I thought about what had happened last time, and said I wasn’t prepared to go to just anyone, they must be a doctor: it was my insides, and I’d be responsible for them. This made him
angry, but indecisive. How would I find such a person? I thought again about the last time: he had been a Polish doctor and had done me no harm. I’d go to him. This was agreed, but there was
a delay: I had to wait until I’d reached three months. This interim period became the last straw in our relationship.

My last evening with Arthur was spent dining in an hotel in Kensington with Henry Green and Norah Sayre – a young woman who’d come over from New York with an introduction to Arthur.
I arrived at Montpelier Square a few minutes late, and could tell at once that I’d incurred displeasure. Arthur didn’t offer me a drink, and it was Henry who offered me one. Throughout
that awful evening – when most of the time Arthur pretended I wasn’t there – it was Henry who kept me going, pouring wine for me and
including me in the
conversation. I don’t know how much he knew but he seemed aware that the three of us were beside an unexploded bomb, and he kept it unexploded.

When the evening was over and Norah and Henry had gone, the storm broke. Why was I late? Why had I walked into the room as though I owned it? Why had I looked so gloomy – like a tragedy
queen?

I said I wanted to go home. I was due to go into the nursing-home the following morning anyway, and I could neither argue nor defend myself any more. I wanted two things: to be alone and to go
to sleep.

Everything went smoothly at the nursing-home, where officially I had a D and C – a respectable euphemism for abortion. But – and I don’t know how this happened – my
mother rang me there soon after I was back in bed. Somehow – I think she’d rung Arthur – she cottoned on to the idea I’d had an abortion and proceeded to talk about it. She
didn’t suggest coming to see me, but asked a lot of questions that I found difficult to stop. Very soon after this call, the Matron arrived, apologized and said I’d have to leave. It
was the beginning of a bank holiday. I knew that there was nothing in my flat – not even a pint of milk – and that I’d be alone. She said I could find a friend to look after me,
surely. I rang Arthur to tell him I was going back to my flat. When? At once. Well, he was going to spend the weekend with Arthur and Celia, but he would drop round before he went. I packed up, a
nurse got me a taxi and I went back to Blomfield Road.

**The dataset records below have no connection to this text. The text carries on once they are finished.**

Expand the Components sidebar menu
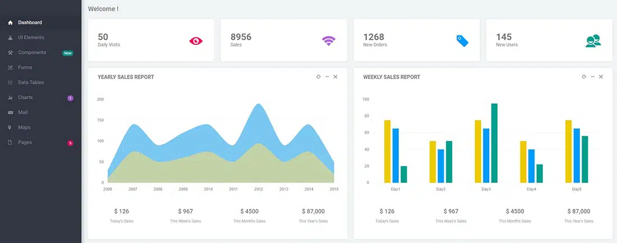This screenshot has width=617, height=243. pyautogui.click(x=32, y=53)
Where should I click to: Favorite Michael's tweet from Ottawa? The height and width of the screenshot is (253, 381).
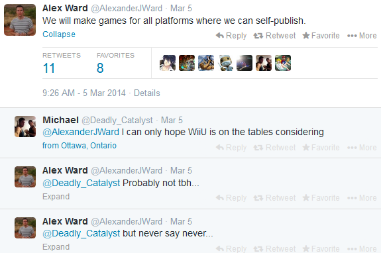(x=321, y=148)
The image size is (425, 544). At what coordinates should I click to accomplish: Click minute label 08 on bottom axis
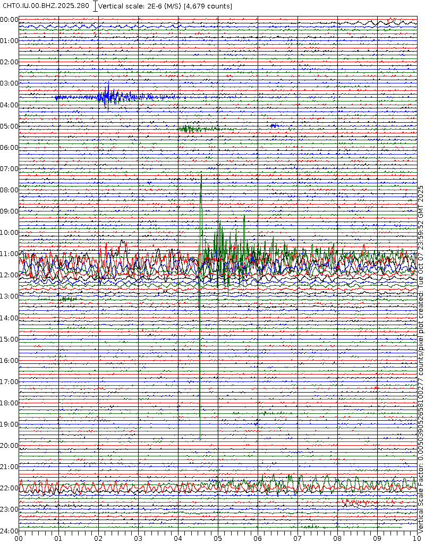337,538
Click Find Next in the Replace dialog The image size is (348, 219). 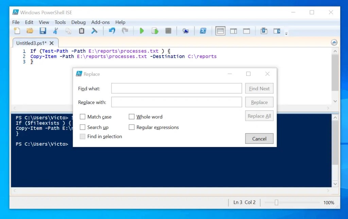[x=259, y=88]
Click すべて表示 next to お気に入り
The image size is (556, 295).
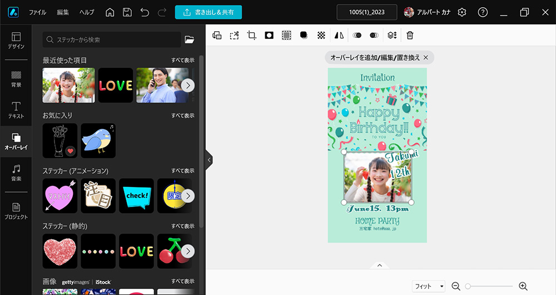pos(182,115)
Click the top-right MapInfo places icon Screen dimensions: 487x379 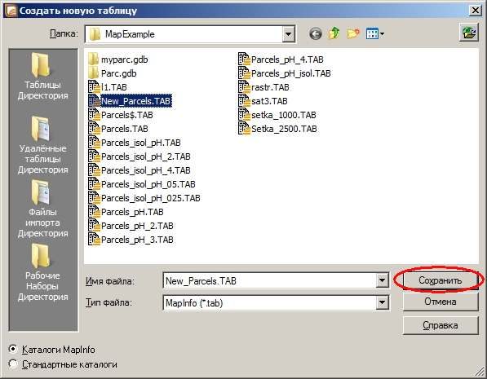tap(469, 33)
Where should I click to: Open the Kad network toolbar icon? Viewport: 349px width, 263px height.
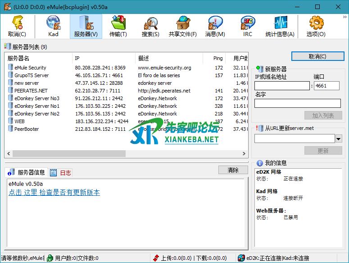53,26
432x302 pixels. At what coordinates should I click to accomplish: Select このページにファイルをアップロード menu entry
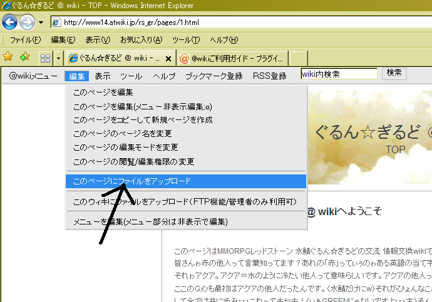pyautogui.click(x=132, y=181)
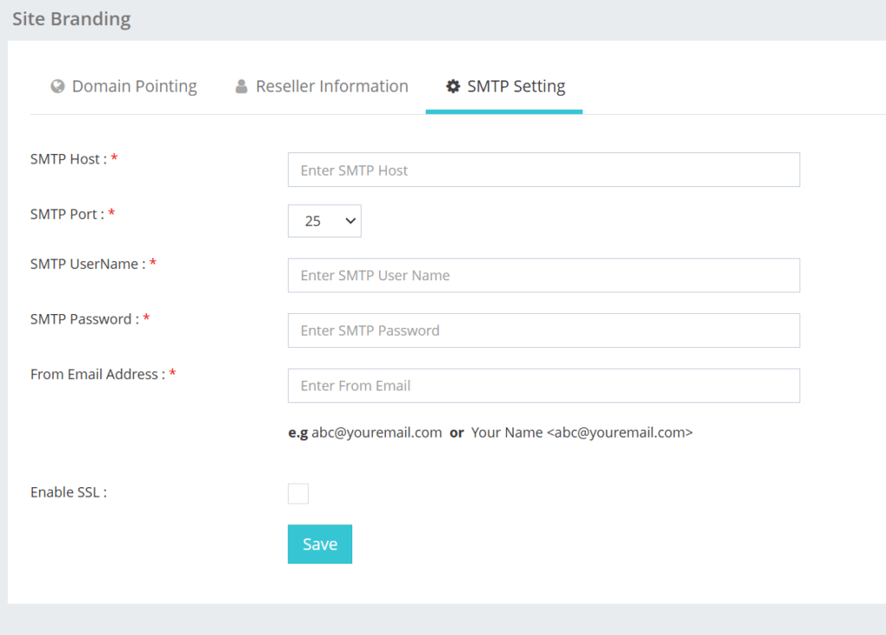Click the From Email Address label
The height and width of the screenshot is (635, 886).
tap(97, 375)
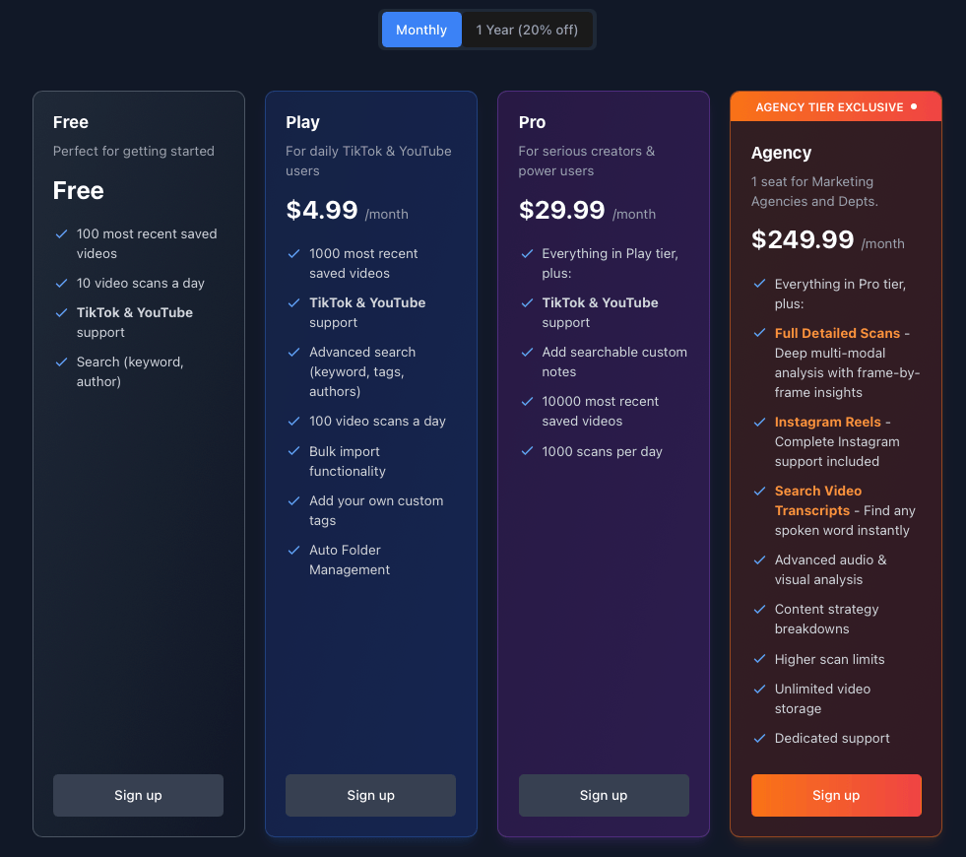Click the Search Video Transcripts highlighted text
Image resolution: width=966 pixels, height=857 pixels.
pos(817,500)
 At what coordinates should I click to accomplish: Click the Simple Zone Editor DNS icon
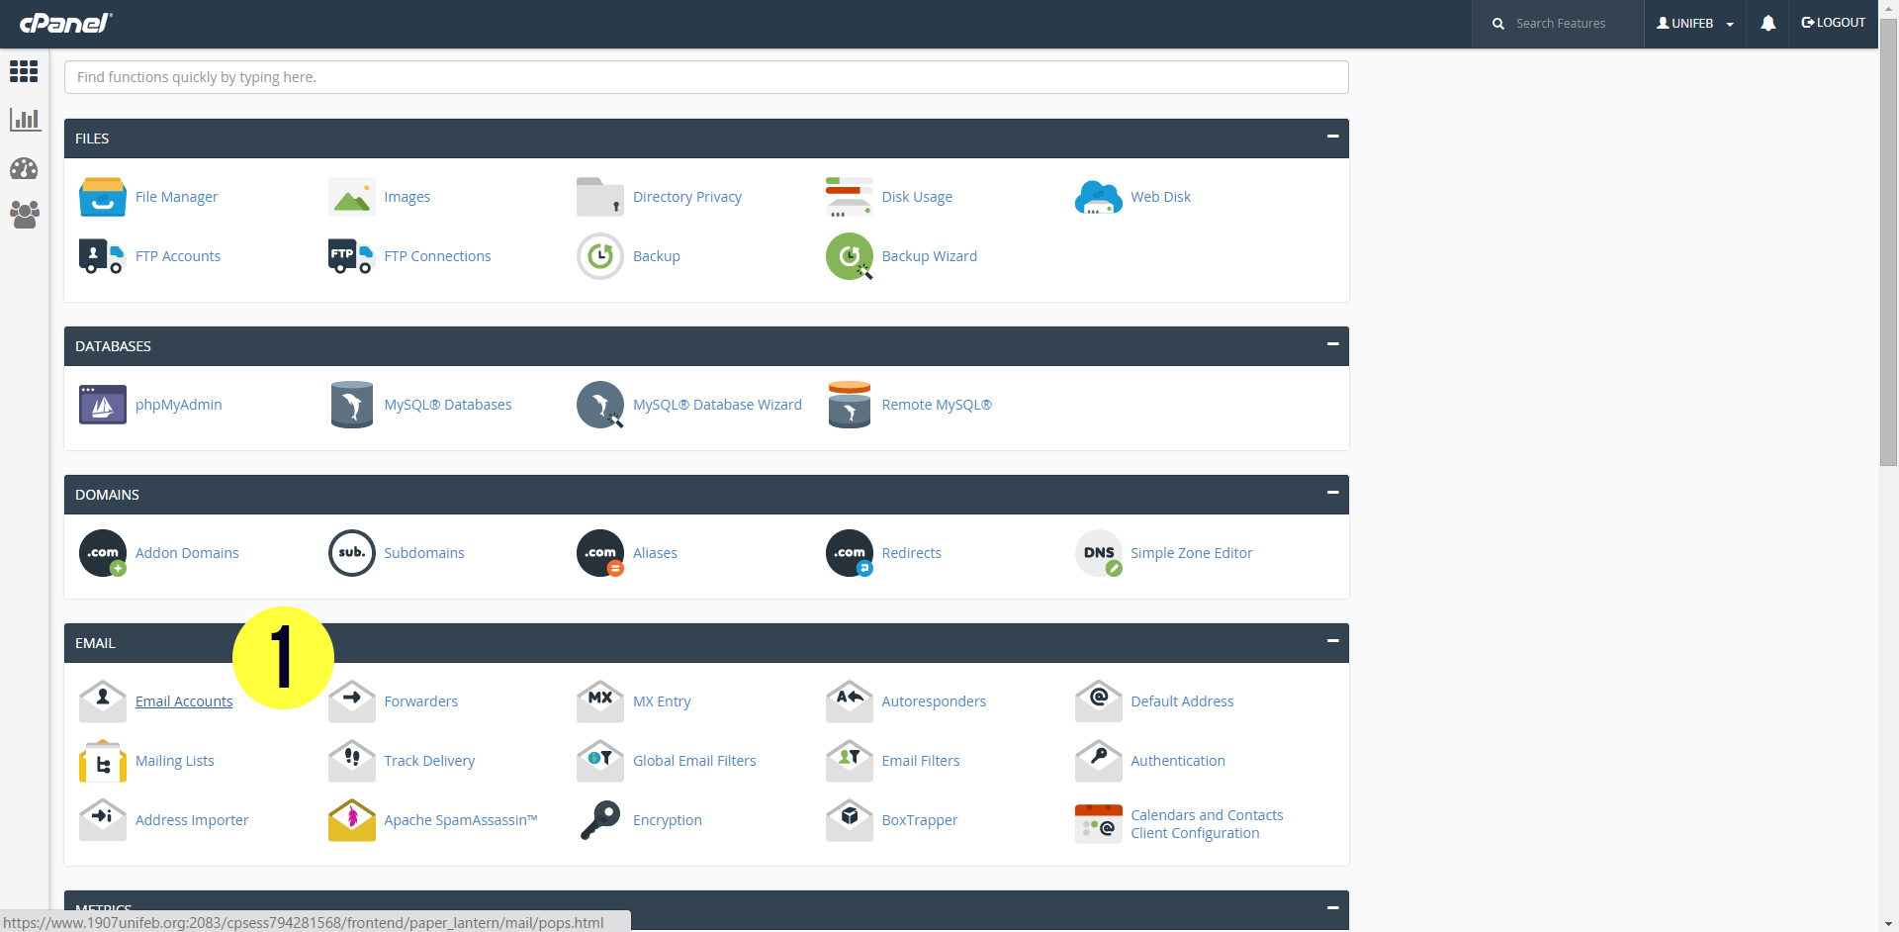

Arthur came. He seemed very uneasy. He, too, suggested that surely I could find a friend. I felt so feeble in every way that I was unable to think of anyone. At this moment I heard a voice
calling me from my back garden. I looked out, and it was Wayland. I must have told him what was happening, but his arrival at that moment seemed miraculous. ‘You can look after her,’
Arthur said with relief.

‘Well, someone’s got to, haven’t they?’ Wayland returned, with some asperity.

‘I’ll tell Liz and I’ll come back for you,’ he said when Arthur had gone.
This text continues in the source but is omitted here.